This short document will show you how to use TEASER++'s MATLAB binding to solver 3D registration problems.

Introduction

The TEASER++ MATLAB binding provides two ways for users to interface with the TEASER++ library:

  • teaser_solve: a MATLAB function that wraps around the MEX function.

teaser_solve_mex

Input arguments:

  • src: a 3-by-N matrix of 3D points representing points to be transformed
  • dst: a 3-by-N matrix of 3D points representing points after transformation
  • cbar2: square of maximum allowed ratio between noise and noise bound (see [1]).
  • noise_bound: a floating-point number indicating the bound on noise
  • estimate_scaling: a boolean indicating whether scale needs to be estimated
  • rotation_max_iterations: maximum iterations for the rotation estimation loop
  • rotation_cost_threshold: cost threshold for rotation termination
  • rotation_gnc_factor: gnc factor for rotation estimation for GNC-TLS method: it's multiplied on the GNC control parameter for FGR method: it's divided on the GNC control parameter
  • rotation_estimation_method: a number indicating the rotation estimation method used; if it's 0: GNC-TLS if it's 1: FGR

Output:

  • s_est estimated scale (scalar)
  • R_est estimated rotation matrix (3-by-3 matrix)
  • t_est estimated translation vector (3-by-1 matrix)
  • time_taken time it takes for the underlying TEASER++ library to compute a solution.

teaser_solve

Input arguments:

  • src: a 3-by-N matrix of 3D points representing points to be transformed
  • dst: a 3-by-N matrix of 3D points representing points after transformation (each column needs to correspond to the same column in src)

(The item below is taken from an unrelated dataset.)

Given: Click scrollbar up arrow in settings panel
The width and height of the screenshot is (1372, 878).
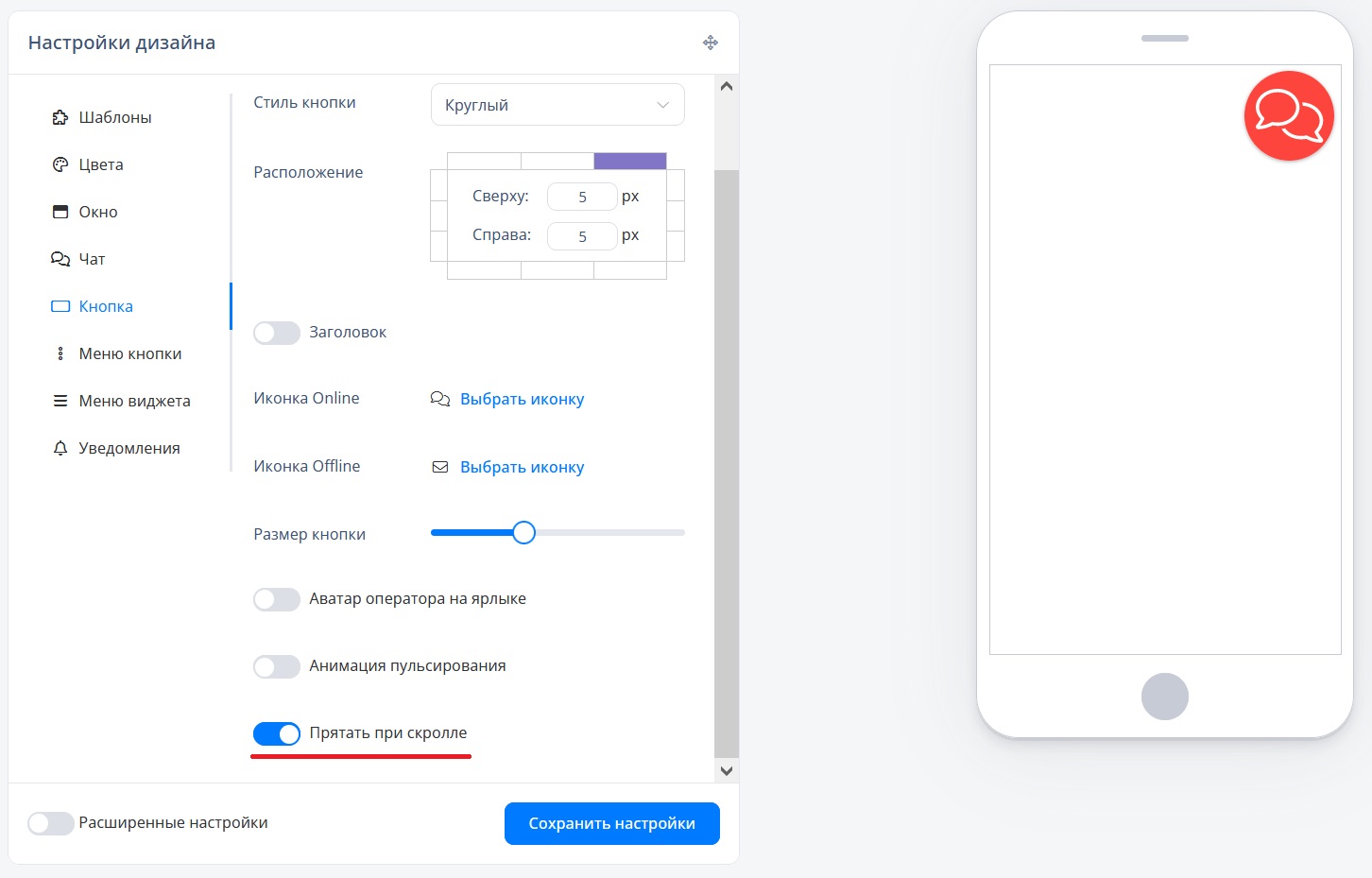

Input parameters (name-value pairs):

  • Cbar2: square of maximum ratio between noise and noise bound (set to 1 by default).
  • NoiseBound: maximum bound on noise (depends on the data, default to 0.03)
  • EstimateScaling: true if scale needs to be estimated, false otherwise (default to true)
  • RotationEstimationAlgorithm: 0 for GNC-TLS, 1 for FGR (default to 0)
  • RotationGNCFactor: factor for increasing/decreasing the GNC function control parameter (default to 1.4) for GNC-TLS method: it's multiplied on the GNC control parameter for FGR method: it's divided on the GNC control parameter
  • RotationMaxIterations: maximum iterations for the GNC-TLS/FGR loop (default to 100)
  • RotationCostThreshold: cost threshold for FGR termination (default to 0.005)

Outputs:

  • s: estimated scale (scalar)
  • R: estimated rotation matrix (3-by-3)
  • t: estimated 3D translational vector (3-by-1)
  • time_taken: time it takes for the TEASER++ library to compute a solution in seconds.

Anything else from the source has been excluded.